(Short problem):
Reproduce each of the following records word for word, keeping every line as it appears.

(Entries for locating text and elements)
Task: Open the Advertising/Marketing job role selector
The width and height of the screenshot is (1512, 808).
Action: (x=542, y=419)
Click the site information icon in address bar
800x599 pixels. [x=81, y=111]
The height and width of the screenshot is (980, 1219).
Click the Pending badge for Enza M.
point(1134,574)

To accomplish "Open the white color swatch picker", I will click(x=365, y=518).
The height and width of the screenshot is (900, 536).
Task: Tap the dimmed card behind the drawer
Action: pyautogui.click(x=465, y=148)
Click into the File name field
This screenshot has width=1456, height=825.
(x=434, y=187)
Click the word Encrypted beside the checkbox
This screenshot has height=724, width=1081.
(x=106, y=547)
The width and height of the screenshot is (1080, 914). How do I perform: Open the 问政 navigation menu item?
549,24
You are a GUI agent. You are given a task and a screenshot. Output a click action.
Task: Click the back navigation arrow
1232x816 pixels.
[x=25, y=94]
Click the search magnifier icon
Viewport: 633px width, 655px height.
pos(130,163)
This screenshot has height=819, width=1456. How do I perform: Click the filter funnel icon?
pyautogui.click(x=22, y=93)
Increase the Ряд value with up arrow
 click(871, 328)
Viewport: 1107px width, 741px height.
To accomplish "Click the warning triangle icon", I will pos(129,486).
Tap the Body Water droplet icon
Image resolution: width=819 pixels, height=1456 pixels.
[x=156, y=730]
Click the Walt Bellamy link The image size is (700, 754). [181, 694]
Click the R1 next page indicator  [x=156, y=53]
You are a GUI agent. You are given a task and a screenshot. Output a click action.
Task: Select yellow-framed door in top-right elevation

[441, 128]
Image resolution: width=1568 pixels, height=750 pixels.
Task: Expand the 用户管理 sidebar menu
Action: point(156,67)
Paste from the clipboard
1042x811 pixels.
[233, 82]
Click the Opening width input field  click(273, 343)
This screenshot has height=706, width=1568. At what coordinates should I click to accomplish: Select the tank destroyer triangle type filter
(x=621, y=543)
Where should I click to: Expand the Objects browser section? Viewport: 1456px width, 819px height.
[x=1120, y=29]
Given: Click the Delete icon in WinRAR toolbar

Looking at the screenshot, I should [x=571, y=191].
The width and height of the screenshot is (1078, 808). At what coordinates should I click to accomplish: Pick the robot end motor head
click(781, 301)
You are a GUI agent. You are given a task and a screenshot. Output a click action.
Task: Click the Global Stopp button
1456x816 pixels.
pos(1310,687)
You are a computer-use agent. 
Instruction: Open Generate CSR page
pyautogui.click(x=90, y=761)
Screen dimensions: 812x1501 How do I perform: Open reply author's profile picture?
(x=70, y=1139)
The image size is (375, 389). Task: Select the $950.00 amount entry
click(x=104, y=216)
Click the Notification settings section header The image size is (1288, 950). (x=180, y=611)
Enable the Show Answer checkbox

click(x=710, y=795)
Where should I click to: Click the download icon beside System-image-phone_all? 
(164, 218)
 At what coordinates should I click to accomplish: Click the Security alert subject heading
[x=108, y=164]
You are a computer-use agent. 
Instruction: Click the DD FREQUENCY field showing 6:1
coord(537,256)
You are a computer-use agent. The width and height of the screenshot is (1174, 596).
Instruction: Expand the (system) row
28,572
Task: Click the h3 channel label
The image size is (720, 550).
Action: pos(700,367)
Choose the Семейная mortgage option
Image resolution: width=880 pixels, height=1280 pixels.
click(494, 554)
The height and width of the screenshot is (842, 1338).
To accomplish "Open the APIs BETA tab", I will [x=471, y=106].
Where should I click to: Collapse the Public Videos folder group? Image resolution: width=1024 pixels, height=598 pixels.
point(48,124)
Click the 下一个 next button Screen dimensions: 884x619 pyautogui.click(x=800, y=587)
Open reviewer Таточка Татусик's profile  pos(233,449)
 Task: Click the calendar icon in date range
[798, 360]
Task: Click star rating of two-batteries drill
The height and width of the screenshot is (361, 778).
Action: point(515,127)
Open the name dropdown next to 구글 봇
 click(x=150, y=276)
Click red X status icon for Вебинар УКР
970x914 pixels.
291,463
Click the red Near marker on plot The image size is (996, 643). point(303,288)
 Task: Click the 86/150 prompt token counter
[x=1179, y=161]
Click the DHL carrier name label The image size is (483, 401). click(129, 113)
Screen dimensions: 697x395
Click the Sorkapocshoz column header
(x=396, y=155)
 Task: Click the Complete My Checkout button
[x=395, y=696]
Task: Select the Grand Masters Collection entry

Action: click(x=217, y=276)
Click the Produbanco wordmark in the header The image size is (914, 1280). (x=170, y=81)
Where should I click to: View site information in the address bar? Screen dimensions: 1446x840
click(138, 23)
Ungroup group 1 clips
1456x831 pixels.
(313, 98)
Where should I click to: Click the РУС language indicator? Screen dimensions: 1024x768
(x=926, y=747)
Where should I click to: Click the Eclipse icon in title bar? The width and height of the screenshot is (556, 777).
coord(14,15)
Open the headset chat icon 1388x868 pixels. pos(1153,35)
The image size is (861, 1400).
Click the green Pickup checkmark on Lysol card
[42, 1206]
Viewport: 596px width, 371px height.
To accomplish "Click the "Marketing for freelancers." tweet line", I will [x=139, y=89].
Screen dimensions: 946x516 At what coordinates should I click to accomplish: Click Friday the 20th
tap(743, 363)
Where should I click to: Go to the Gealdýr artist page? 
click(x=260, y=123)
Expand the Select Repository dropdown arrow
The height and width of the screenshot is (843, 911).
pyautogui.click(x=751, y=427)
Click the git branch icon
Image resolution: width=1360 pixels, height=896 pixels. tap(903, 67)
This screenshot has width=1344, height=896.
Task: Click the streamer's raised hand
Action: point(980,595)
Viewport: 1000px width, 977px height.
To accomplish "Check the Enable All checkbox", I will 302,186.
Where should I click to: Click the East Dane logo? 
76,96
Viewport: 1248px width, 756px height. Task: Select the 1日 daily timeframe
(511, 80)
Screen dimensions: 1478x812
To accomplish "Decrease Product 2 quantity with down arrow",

(The completed task):
Task: Open the Advertising/Marketing job role selector
The width and height of the screenshot is (1512, 808).
Action: (x=542, y=419)
Click the site information icon in address bar
800x599 pixels. [x=81, y=111]
The height and width of the screenshot is (980, 1219).
Click the Pending badge for Enza M.
point(1134,574)

To accomplish "Open the white color swatch picker", I will click(x=365, y=518).
The height and width of the screenshot is (900, 536).
Task: Tap the dimmed card behind the drawer
Action: pyautogui.click(x=465, y=148)
Click into the File name field
This screenshot has width=1456, height=825.
(x=434, y=187)
Click the word Encrypted beside the checkbox
This screenshot has height=724, width=1081.
(x=106, y=547)
The width and height of the screenshot is (1080, 914). How do I perform: Open the 问政 navigation menu item?
549,24
You are a GUI agent. You are given a task and a screenshot. Output a click action.
Task: Click the back navigation arrow
1232x816 pixels.
[x=25, y=94]
Click the search magnifier icon
Viewport: 633px width, 655px height.
pos(130,163)
This screenshot has height=819, width=1456. How do I perform: Click the filter funnel icon?
pyautogui.click(x=22, y=93)
Increase the Ряд value with up arrow
 click(871, 328)
Viewport: 1107px width, 741px height.
To accomplish "Click the warning triangle icon", I will pos(129,486).
Tap the Body Water droplet icon
Image resolution: width=819 pixels, height=1456 pixels.
[x=156, y=730]
Click the Walt Bellamy link The image size is (700, 754). [181, 694]
Click the R1 next page indicator  [x=156, y=53]
You are a GUI agent. You are given a task and a screenshot. Output a click action.
Task: Select yellow-framed door in top-right elevation

[441, 128]
Image resolution: width=1568 pixels, height=750 pixels.
Task: Expand the 用户管理 sidebar menu
Action: point(156,67)
Paste from the clipboard
1042x811 pixels.
[233, 82]
Click the Opening width input field  click(273, 343)
This screenshot has height=706, width=1568. At what coordinates should I click to accomplish: Select the tank destroyer triangle type filter
(x=621, y=543)
Where should I click to: Expand the Objects browser section? Viewport: 1456px width, 819px height.
[x=1120, y=29]
Given: Click the Delete icon in WinRAR toolbar

Looking at the screenshot, I should [x=571, y=191].
The width and height of the screenshot is (1078, 808). At what coordinates should I click to accomplish: Pick the robot end motor head
click(781, 301)
You are a GUI agent. You are given a task and a screenshot. Output a click action.
Task: Click the Global Stopp button
1456x816 pixels.
pos(1310,687)
You are a computer-use agent. 
Instruction: Open Generate CSR page
pyautogui.click(x=90, y=761)
Screen dimensions: 812x1501 How do I perform: Open reply author's profile picture?
(x=70, y=1139)
The image size is (375, 389). Task: Select the $950.00 amount entry
click(x=104, y=216)
Click the Notification settings section header The image size is (1288, 950). (x=180, y=611)
Enable the Show Answer checkbox

click(x=710, y=795)
Where should I click to: Click the download icon beside System-image-phone_all? 
(164, 218)
 At what coordinates should I click to accomplish: Click the Security alert subject heading
[x=108, y=164]
You are a computer-use agent. 
Instruction: Click the DD FREQUENCY field showing 6:1
coord(537,256)
You are a computer-use agent. The width and height of the screenshot is (1174, 596).
Instruction: Expand the (system) row
28,572
Task: Click the h3 channel label
The image size is (720, 550).
Action: pos(700,367)
Choose the Семейная mortgage option
Image resolution: width=880 pixels, height=1280 pixels.
click(494, 554)
The height and width of the screenshot is (842, 1338).
To accomplish "Open the APIs BETA tab", I will [x=471, y=106].
Where should I click to: Collapse the Public Videos folder group? Image resolution: width=1024 pixels, height=598 pixels.
point(48,124)
Click the 下一个 next button Screen dimensions: 884x619 pyautogui.click(x=800, y=587)
Open reviewer Таточка Татусик's profile  pos(233,449)
 Task: Click the calendar icon in date range
[798, 360]
Task: Click star rating of two-batteries drill
The height and width of the screenshot is (361, 778).
Action: point(515,127)
Open the name dropdown next to 구글 봇
 click(x=150, y=276)
Click red X status icon for Вебинар УКР
970x914 pixels.
291,463
Click the red Near marker on plot The image size is (996, 643). point(303,288)
 Task: Click the 86/150 prompt token counter
[x=1179, y=161]
Click the DHL carrier name label The image size is (483, 401). click(129, 113)
Screen dimensions: 697x395
Click the Sorkapocshoz column header
(x=396, y=155)
 Task: Click the Complete My Checkout button
[x=395, y=696]
Task: Select the Grand Masters Collection entry

Action: click(x=217, y=276)
Click the Produbanco wordmark in the header The image size is (914, 1280). (x=170, y=81)
Where should I click to: View site information in the address bar? Screen dimensions: 1446x840
click(138, 23)
Ungroup group 1 clips
1456x831 pixels.
(313, 98)
Where should I click to: Click the РУС language indicator? Screen dimensions: 1024x768
(x=926, y=747)
Where should I click to: Click the Eclipse icon in title bar? The width and height of the screenshot is (556, 777).
coord(14,15)
Open the headset chat icon 1388x868 pixels. pos(1153,35)
The image size is (861, 1400).
Click the green Pickup checkmark on Lysol card
[42, 1206]
Viewport: 596px width, 371px height.
To accomplish "Click the "Marketing for freelancers." tweet line", I will [x=139, y=89].
Screen dimensions: 946x516 At what coordinates should I click to accomplish: Click Friday the 20th
tap(743, 363)
Where should I click to: Go to the Gealdýr artist page? 
click(x=260, y=123)
Expand the Select Repository dropdown arrow
The height and width of the screenshot is (843, 911).
pyautogui.click(x=751, y=427)
Click the git branch icon
Image resolution: width=1360 pixels, height=896 pixels. tap(903, 67)
This screenshot has width=1344, height=896.
Task: Click the streamer's raised hand
Action: point(980,595)
Viewport: 1000px width, 977px height.
To accomplish "Check the Enable All checkbox", I will 302,186.
Where should I click to: Click the East Dane logo? 
76,96
Viewport: 1248px width, 756px height. Task: Select the 1日 daily timeframe
(511, 80)
Screen dimensions: 1478x812
To accomplish "Decrease Product 2 quantity with down arrow",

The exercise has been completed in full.